Microsoft SQL Server 2005 through 2012 offer three Recovery Models: Simple, Full, and Bulk Logged. Of the three, Simple and Full are the most common in normal production environments. Aside from their differences in a backup/recovery scenario, they also affect database performance and disk utilization if not chosen and/or configured correctly. Below follows an explanation of both Simple and Full recovery models, and their impact on performance and disk utilization.
Simple Recovery Model. The real impact of the Simple Recovery model is that the database is only as good as the last backup. Transactions (inserts to, updates against, deletions of, and other data activities) are committed almost immediately to the database. The benefit is that the amount of disk space required by the SQL Transaction Log (the transaction log is a serial record of all the transactions that have been performed against the database since the transaction log was last backed up) is minimal, and usually only gets large when numerous transactions (bulk inserts, mass deletions) are occurring. Not having to maintain an active transaction history also speeds the performance of the SQL database, since more processing time can be used for queries and tasks versus managing the log. However, this all comes at the risk of catastrophic data loss (potentially, an entire days' worth or more), depending on the cadence of database backups and their success rate.

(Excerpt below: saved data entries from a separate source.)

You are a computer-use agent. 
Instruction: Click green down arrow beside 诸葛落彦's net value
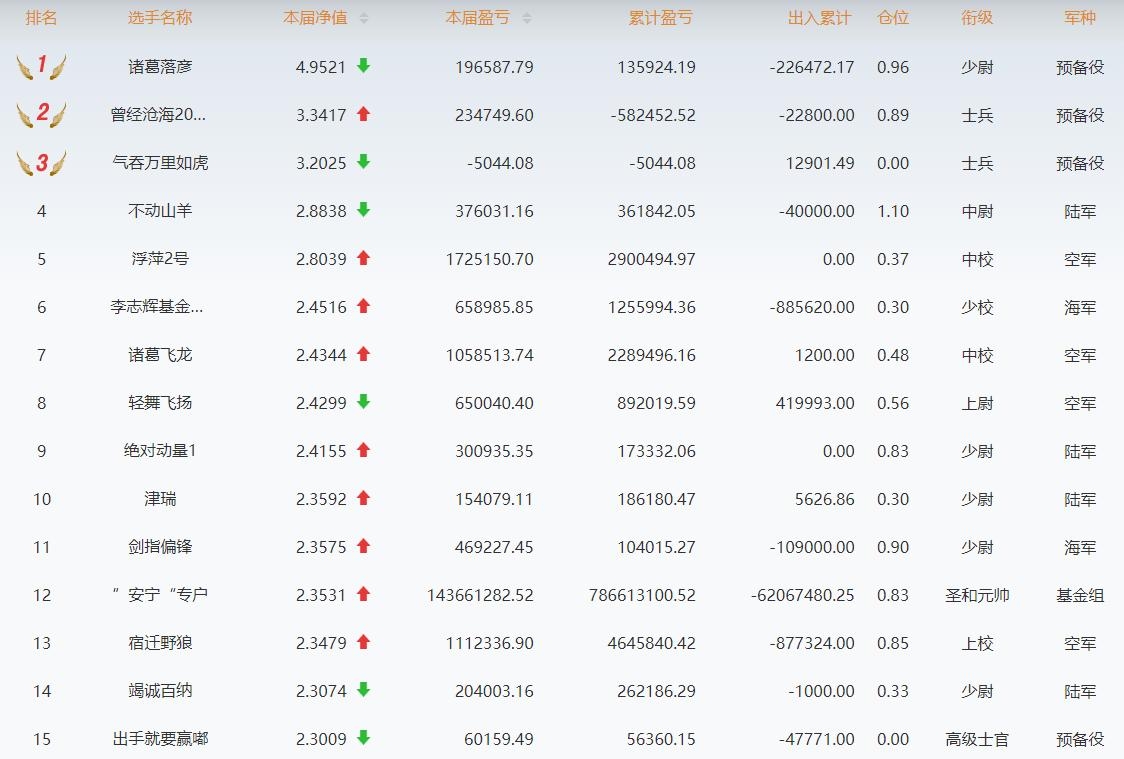pyautogui.click(x=363, y=66)
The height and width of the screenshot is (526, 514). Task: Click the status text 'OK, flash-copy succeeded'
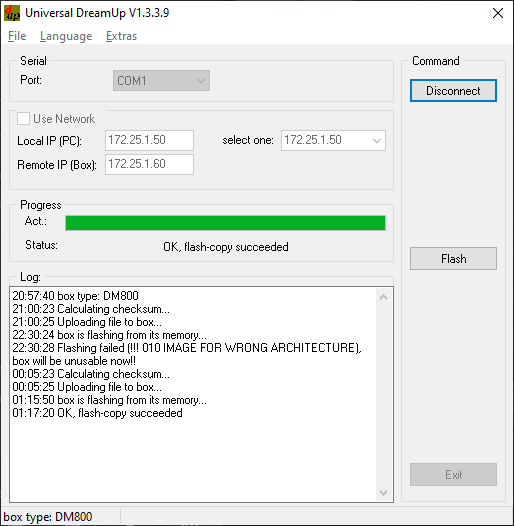click(x=226, y=247)
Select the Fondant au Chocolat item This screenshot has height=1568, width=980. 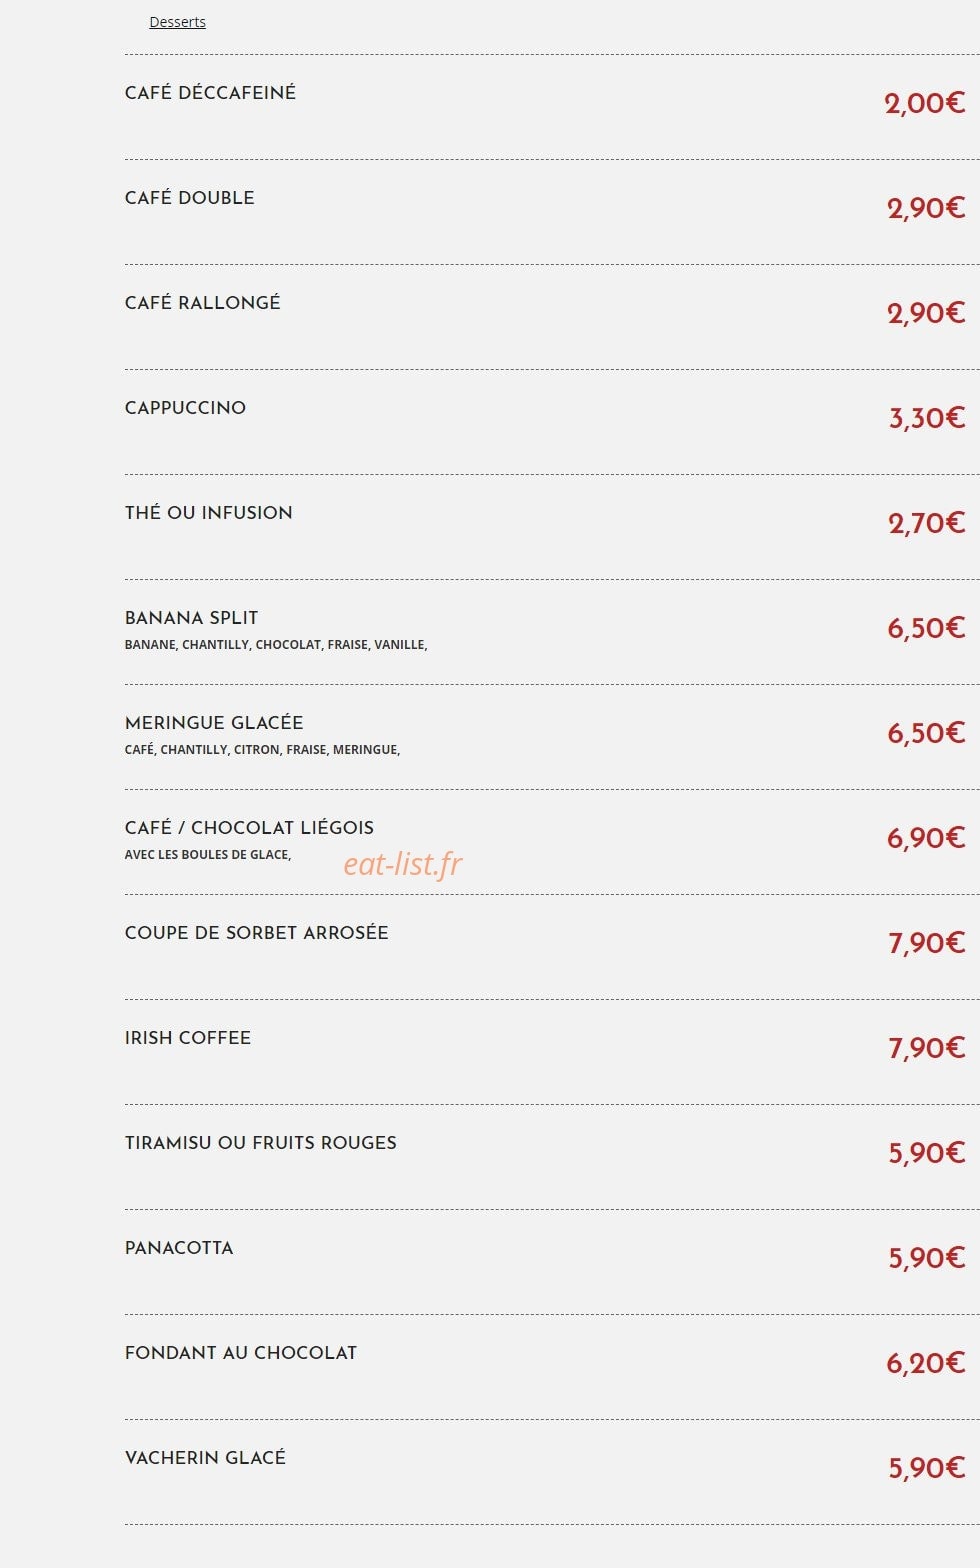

Full Recovery Model. The Full Recovery model, when managed properly, allows a database to be restored to a definite point in time, utilizing the information in the transaction log (and backed up transaction logs) to arrive at that point. For example, if a large set of data was inadvertantly inserted or deleted from the database, the full recovery model would allow the restoration of the database to the time right before that action occurred (this would only be possible in a Simple model if the database was first backed up prior to engaging the action). The price for this ability is that the SQL Server must be managed more than many organizations are able, or want, to commit themselves. Most importantly, a regimented back up of the transaction log is required (Microsoft TechNet article http://msdn.microsoft.com/en-us/library/aa173551%28v=sql.80%29.aspx does a great job of outlining a sample plan). This allows the transaction log to remain small enough for continued database performance, but with enough information to readily recover from a database mishap.

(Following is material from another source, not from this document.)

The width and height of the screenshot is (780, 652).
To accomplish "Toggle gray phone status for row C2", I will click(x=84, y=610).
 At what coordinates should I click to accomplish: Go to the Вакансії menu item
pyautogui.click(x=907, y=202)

If a regular transaction log back up does not occur, it is very possible to reach the point where database response to even simple queries is painfully slow, and/or the disk housing the log file runs out of space (remember, the transactions are only trimmed when the log file is backed up).
For a good jumping point, please visit the Microsoft article on Recovery Models for SQL Server, at http://msdn.microsoft.com/en-us/library/ms189275.aspx
Impact With Pharos Blueprint and Uniprint
By default, databases for Pharos Blueprint and Uniprint are built using the Full Recovery Model. Further, when installing on Standard or better (not Express) SQL Server editions, a SQL Agent job is created that will at least make sure that a regular backup transaction log file is managed. However, SQL Agent on many machines is disabled or not started (sometimes as a SQL Server security measure), and so the backup does not occur without some third-party or manual intervention, and the transaction log file grows bigger and bigger until performance and disk space suffer.
What To Do?
If your organization is already managing Full recovery mode databases, then keeping the Full recovery model selected is wise. However, if answers to the question "How do we manage disaster recovery for our SQL databases?" draws blank stares, giggles, or unanswered email, it is best to configure the database for the Simple recovery model, and make sure that some regular "full backup" is performed, and the resulting backup file stored somewhere safe.
To engage Simple recovery, run the following SQL command as a user logged in with "sysadmin" privilege:
ALTER DATABASE <DatabaseName>
SET RECOVERY SIMPLE;
Be sure to swap out <DatabaseName> with your database name (do not include the < > characters) and execute. Within Blueprint, you will have to do this to the following databases:
> psjobs1 - ? (depending on your installation settings and organization size, this may be up to psjobs4 or psjobs13 or more)
> psreports (if using Pharos Blueprint v5.0 or greater)
In Uniprint, you simply have to worry about the 'pharos' database.